São contos extremamente bem escritos, quase como histórias de formação, que resgatam conflitos da infância, no olhar de personagens jovens, em um locus que é uma cidade do interior, o campo, as tradições, o peso e a presença da família.

Encontro você no oitavo round, de Caê Guimarães.

Um boxeador, e poeta de gaveta, já no fim de carreira, tem a chance de uma última luta. Mesmo pago para entregá-la, ele não está disposto a seguir esse caminho. O que parece um enredo banal dá lugar a uma obra que mistura as reflexões típicas de esporte popular com uma linguagem e reflexões envolventes.

Insônia, de Graciliano Ramos.

O autor alagoano de obras imperdíveis como Caetés, Vidas Secas e São Bernardo é mestre em reunir a introspecção psicológica, a angústia do indivíduo em uma sociedade marcada pela ganância e pelo interesse, aliado às questões da sua época. A sociedade brasileira do século vinte, o racismo, o autoritarismo, o conservadorismo e o anticomunismo estão presentes de forma crítica nos personagens destes contos.

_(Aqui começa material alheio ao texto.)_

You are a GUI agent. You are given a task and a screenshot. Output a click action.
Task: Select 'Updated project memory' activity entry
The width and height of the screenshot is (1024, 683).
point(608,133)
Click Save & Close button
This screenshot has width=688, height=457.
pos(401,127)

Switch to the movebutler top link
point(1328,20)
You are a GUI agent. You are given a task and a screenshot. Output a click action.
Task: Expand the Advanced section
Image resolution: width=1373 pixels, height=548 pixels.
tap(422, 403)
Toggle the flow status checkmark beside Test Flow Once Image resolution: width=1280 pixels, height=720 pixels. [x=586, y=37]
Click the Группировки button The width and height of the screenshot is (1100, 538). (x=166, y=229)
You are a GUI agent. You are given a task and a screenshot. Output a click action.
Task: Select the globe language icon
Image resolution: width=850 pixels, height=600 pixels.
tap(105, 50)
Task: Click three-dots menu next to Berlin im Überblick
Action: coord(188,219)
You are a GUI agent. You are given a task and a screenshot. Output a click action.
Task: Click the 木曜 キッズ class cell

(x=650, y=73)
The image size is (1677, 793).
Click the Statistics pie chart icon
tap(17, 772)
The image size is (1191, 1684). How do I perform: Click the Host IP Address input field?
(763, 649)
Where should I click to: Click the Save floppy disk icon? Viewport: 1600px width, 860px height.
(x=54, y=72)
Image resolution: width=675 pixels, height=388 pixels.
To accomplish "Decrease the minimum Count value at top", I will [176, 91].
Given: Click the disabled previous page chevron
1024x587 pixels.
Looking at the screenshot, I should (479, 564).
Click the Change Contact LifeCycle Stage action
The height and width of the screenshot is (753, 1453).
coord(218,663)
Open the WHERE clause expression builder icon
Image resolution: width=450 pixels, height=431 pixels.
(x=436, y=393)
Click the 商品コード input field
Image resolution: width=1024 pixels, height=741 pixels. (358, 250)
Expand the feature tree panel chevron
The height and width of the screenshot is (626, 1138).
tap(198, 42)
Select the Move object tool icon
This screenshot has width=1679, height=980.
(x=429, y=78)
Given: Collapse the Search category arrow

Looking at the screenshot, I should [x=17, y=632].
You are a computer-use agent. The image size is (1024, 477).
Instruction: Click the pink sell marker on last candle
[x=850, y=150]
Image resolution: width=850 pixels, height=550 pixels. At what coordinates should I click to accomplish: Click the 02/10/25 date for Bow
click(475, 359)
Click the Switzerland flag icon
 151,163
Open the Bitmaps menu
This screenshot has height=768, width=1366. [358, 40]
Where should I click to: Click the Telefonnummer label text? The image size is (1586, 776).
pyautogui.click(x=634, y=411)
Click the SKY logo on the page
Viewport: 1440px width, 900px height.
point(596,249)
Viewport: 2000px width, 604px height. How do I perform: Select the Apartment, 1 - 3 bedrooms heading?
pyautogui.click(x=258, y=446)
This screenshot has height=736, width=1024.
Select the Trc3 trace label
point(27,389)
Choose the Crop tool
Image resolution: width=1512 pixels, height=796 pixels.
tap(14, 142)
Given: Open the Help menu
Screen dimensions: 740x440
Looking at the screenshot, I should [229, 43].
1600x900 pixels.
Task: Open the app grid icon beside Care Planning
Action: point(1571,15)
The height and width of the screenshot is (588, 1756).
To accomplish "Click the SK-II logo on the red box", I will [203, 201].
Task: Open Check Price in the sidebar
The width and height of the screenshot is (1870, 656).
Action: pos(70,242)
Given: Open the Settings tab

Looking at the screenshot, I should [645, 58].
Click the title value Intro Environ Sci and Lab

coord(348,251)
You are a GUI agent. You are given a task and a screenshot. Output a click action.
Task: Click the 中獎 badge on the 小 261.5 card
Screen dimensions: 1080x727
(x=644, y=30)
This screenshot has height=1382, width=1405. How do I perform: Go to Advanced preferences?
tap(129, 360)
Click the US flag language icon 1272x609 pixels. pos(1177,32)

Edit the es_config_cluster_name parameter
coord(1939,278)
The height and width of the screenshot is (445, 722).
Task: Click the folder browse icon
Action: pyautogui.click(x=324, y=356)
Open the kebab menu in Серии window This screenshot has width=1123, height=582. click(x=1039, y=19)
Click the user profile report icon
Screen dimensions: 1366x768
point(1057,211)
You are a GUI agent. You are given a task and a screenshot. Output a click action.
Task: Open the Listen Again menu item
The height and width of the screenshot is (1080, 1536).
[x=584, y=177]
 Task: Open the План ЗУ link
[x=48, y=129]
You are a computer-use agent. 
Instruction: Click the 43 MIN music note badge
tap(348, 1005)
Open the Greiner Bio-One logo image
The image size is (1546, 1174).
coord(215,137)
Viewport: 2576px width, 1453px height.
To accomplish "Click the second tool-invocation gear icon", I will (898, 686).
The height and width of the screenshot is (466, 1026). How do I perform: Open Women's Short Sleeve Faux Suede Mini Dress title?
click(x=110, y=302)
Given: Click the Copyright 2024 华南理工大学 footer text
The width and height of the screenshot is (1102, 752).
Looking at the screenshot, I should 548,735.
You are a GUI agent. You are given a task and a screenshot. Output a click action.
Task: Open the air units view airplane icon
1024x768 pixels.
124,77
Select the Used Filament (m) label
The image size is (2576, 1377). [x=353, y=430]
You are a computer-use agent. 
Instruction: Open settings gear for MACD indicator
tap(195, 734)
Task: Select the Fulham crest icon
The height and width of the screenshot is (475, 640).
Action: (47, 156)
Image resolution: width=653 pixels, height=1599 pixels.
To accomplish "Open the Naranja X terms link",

Coração Subterrâneo, de Olga Savary.

Autora paraense, radicada no Rio de Janeiro, cuja obra poética tem sido resgatada, além de dialogar com a maioria dos autores da geração pós-45, consegue trabalhar com imagens poéticas e reflexões sobre o amor, com originalidade.

Quero colo, de Fabricio Carpinejar.

Autor que consegue atingir uma obra poética e crônicas de qualidade e ainda transitar pelos canais de comunicação de massa. Carpinejar margeia a crônica de auto-ajuda, porém seu trabalho tem qualidade diferente, e está focado na recuperação do amor e do afeto, denunciando indiretamente esses tempos de extrema alienação.

Face desfeita, de Venâncio de Oliveira.

Nos seus contos, nos contos curtos, em seus romances e novelas, uma coisa é comum na obra de Venâncio de Oliveira. Mesmo tão jovem, esse economista e militante político de Londrina (PR) alcançou uma dicção própria. Sua linguagem é cortante, veloz e irônica, carregada de diálogos ágeis, com seus personagens sempre caminhando no limiar da crônica do absurdo.